In response to a Qunnipiac poll showing that nearly 80 percent of New Yorkers think that the state government is broken, Assembly Speaker Sheldon Silver expressed sympathy for voters’ sentiments toward the Senate and dodged any blame for his own chamber.
It would be an audacious move for a man with a 28% approval rating on any day, but it’s particularly interesting that Silver would choose to slam the Senate today, when the New York Times reports that several members of the state legislature – mostly in the Assembly – collect pensions on top of their salaries by retiring for a single day at the end of their terms before a new term, and a new salary, begins.
Loopholes in the law exempt lawmakers elected before 1995 and those who switch chambers from restrictions on collecting pensions while working, and elected officials are not required to get waivers required of other state employees to draw on pensions while earning more than $30,000 a year.

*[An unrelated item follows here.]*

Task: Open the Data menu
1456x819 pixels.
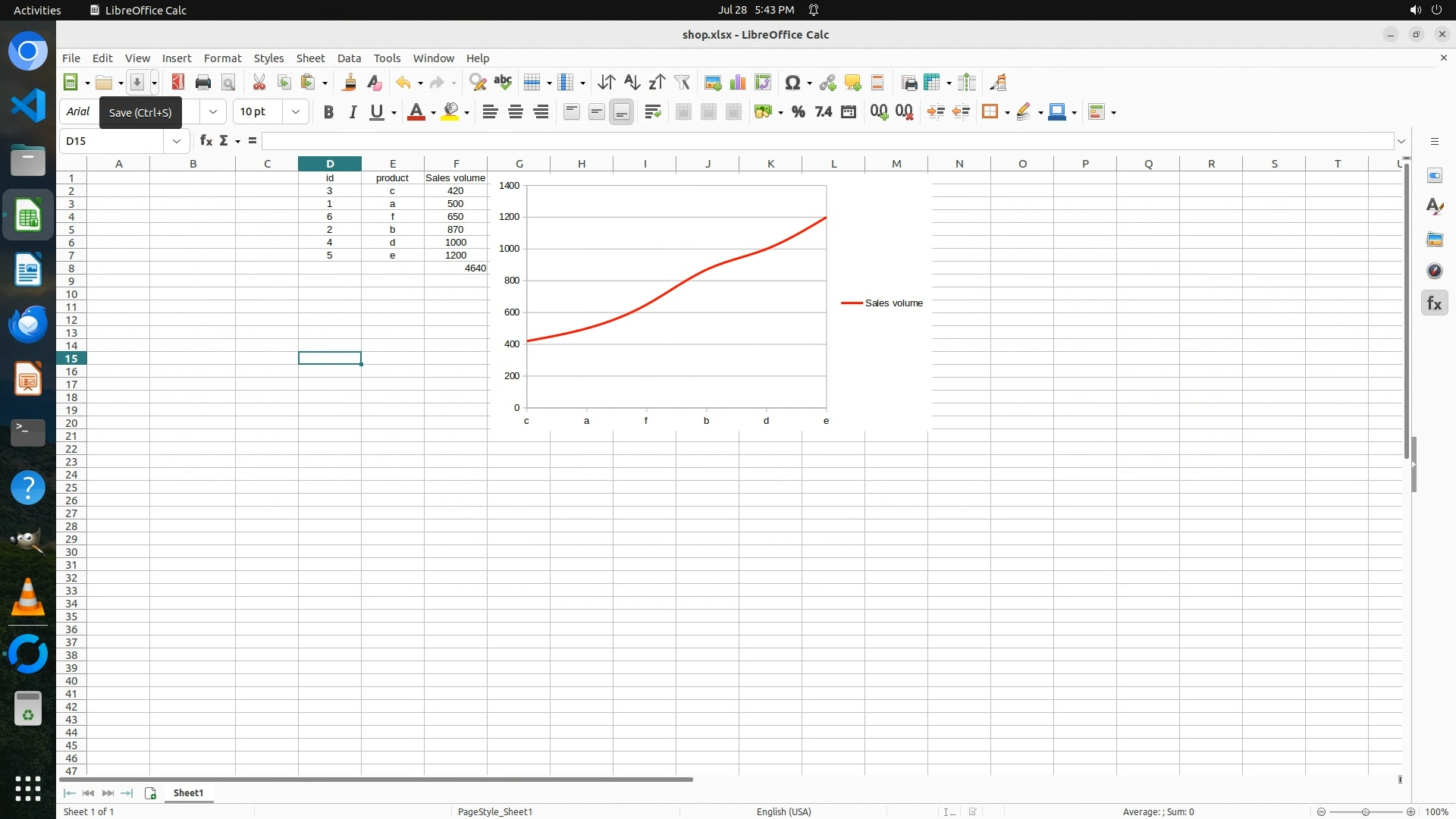Action: (x=349, y=58)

A bill introduced last year to close the loophole languished in committee.
Even pension reforms that seem like easy political sells aren’t doing so well. A bill by Assemblyman Bob Reilly and Senator Liz Krueger denying pensions to public officials convicted of crimes (an issue near and dear to many recent members of the legislature) can’t get past committees in either chamber.
The Senate sideshow showed how spectacularly bad things can get, but it’s important to remember that it was a symptom of a much more widespread disease. The good news, as demonstrated by the Quinnipiac poll, is that voters recognize that we have a problem – even if Silver doesn’t.